══ Dataset records

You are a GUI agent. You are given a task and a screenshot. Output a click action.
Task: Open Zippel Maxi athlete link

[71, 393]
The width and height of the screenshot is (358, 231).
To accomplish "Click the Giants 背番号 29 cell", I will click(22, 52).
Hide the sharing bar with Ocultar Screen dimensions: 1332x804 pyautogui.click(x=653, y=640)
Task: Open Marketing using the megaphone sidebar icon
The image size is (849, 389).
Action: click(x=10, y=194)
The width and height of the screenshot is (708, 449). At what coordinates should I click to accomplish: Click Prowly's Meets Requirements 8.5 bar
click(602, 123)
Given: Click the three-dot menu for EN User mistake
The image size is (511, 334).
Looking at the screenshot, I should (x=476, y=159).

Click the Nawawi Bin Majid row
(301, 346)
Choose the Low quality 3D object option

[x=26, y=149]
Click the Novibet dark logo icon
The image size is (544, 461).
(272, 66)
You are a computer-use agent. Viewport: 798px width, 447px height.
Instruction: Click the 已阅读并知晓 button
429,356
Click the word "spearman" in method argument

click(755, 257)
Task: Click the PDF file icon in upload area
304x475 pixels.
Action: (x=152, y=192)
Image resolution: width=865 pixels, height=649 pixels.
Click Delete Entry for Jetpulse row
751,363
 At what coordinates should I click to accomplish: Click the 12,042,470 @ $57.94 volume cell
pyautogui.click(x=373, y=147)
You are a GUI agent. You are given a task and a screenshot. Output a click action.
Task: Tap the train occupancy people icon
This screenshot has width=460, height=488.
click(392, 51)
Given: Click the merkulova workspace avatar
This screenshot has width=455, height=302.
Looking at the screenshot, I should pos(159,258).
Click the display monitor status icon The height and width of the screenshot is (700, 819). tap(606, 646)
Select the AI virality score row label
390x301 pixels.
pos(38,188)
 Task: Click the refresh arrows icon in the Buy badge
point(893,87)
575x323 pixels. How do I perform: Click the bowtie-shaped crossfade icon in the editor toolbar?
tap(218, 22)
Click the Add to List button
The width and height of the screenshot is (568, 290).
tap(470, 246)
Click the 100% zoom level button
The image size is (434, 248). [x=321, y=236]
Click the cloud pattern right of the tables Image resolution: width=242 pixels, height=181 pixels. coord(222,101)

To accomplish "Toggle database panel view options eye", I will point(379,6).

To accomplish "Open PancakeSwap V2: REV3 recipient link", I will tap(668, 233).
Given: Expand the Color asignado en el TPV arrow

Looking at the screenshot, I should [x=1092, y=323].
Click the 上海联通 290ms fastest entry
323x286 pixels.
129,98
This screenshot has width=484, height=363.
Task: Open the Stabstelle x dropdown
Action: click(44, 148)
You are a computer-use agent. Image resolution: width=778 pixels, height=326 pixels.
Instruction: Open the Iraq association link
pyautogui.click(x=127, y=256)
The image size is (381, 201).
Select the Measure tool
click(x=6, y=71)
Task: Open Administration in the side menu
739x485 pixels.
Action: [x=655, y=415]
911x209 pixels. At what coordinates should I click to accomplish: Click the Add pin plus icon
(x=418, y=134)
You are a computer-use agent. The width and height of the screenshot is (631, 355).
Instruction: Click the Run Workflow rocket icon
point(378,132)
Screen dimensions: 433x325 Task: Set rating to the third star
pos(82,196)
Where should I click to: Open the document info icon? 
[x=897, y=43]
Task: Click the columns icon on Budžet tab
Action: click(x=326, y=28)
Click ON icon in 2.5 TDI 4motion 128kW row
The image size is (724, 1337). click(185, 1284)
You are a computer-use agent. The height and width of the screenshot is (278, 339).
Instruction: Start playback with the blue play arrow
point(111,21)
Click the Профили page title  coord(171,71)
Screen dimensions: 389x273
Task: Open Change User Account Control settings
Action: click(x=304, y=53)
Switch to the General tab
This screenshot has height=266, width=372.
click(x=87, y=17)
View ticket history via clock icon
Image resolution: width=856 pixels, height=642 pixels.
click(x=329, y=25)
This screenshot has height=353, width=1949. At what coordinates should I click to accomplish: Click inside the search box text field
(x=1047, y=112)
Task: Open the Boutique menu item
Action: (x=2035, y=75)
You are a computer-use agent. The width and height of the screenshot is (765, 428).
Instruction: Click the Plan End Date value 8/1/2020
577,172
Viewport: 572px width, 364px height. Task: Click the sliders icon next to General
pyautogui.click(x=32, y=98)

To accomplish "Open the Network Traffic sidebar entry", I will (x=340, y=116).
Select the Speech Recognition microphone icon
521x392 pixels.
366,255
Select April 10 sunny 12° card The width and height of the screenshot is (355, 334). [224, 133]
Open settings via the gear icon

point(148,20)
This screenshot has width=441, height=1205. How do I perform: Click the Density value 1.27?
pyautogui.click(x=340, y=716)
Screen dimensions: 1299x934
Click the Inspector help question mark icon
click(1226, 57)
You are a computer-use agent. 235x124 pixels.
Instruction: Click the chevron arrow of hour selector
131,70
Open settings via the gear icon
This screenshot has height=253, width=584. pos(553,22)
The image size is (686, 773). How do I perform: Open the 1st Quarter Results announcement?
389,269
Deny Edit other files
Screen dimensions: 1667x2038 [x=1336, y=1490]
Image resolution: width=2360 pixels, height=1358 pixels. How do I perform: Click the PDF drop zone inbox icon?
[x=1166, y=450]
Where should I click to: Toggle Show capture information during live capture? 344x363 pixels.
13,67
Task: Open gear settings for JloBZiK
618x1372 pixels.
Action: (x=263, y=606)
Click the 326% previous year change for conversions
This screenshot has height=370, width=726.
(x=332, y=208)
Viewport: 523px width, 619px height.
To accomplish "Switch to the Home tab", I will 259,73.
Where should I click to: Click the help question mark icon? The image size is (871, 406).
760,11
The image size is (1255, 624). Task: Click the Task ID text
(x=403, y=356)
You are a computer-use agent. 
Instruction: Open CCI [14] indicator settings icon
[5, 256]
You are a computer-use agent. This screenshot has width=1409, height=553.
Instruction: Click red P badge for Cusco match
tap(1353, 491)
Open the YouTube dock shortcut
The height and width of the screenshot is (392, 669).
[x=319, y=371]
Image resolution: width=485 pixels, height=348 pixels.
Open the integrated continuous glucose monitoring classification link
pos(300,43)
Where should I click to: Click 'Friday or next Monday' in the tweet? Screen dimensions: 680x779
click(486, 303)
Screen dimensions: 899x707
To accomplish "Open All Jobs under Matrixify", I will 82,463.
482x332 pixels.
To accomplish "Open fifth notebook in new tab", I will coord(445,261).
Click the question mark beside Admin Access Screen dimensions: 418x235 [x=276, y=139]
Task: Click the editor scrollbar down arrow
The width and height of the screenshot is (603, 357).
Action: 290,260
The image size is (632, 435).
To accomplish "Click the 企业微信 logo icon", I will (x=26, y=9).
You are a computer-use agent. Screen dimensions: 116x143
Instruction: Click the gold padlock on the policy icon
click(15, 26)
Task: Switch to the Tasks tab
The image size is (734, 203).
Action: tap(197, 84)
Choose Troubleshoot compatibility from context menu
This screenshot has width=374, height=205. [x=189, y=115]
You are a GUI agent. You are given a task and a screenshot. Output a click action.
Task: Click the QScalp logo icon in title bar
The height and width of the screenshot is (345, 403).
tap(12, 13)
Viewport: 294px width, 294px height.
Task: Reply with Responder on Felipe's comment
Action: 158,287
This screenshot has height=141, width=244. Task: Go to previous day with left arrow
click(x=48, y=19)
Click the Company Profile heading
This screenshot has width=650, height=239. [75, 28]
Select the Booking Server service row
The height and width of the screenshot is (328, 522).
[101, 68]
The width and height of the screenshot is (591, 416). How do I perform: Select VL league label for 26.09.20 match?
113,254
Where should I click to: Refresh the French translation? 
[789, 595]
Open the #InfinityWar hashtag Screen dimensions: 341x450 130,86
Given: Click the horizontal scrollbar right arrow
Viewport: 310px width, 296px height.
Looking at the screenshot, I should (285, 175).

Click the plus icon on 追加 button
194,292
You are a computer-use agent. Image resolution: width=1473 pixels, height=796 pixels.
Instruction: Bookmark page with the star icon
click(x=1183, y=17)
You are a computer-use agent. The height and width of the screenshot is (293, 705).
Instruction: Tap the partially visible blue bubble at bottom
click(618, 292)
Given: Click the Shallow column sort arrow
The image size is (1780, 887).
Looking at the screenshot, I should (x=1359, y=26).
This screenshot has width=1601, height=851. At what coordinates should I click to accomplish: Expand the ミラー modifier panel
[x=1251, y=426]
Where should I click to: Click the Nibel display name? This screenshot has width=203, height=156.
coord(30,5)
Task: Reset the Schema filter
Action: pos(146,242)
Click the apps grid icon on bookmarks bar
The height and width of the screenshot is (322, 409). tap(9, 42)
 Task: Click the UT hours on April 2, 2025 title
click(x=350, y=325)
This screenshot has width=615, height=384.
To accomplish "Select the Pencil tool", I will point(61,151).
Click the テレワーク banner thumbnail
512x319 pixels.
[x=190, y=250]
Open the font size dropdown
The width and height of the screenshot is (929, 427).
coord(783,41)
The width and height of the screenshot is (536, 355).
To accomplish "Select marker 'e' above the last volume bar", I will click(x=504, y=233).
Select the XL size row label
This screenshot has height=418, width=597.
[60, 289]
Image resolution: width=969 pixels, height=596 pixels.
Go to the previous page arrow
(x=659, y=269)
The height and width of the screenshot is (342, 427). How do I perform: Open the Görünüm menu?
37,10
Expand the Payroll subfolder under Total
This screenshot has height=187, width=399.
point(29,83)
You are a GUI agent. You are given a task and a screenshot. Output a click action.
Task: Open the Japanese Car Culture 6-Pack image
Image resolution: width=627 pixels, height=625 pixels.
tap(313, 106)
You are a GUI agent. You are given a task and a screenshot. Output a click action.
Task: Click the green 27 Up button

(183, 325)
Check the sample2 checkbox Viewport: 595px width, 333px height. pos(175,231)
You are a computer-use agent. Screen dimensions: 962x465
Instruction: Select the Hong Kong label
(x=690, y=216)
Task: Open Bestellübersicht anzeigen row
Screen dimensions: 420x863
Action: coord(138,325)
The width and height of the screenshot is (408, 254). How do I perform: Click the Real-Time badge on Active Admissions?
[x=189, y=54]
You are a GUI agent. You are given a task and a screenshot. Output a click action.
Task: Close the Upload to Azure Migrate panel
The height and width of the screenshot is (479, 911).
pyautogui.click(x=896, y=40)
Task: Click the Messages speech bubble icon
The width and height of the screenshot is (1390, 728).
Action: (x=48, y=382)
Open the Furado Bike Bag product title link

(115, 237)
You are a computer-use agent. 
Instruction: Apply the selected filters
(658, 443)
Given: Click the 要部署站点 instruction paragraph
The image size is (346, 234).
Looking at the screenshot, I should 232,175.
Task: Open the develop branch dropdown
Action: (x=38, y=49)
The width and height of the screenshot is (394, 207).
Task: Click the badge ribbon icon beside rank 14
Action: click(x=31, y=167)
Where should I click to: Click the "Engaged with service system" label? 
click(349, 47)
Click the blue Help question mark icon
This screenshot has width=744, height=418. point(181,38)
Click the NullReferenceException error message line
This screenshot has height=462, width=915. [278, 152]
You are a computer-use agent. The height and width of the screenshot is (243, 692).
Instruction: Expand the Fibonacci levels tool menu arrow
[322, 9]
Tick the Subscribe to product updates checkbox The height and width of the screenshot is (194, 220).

════

--- Your objective ---
Go through the data and copy every line that includes "sidebar".

--- Solved problem ---
Task: Open Marketing using the megaphone sidebar icon
To accomplish "Open the Network Traffic sidebar entry", I will (x=340, y=116).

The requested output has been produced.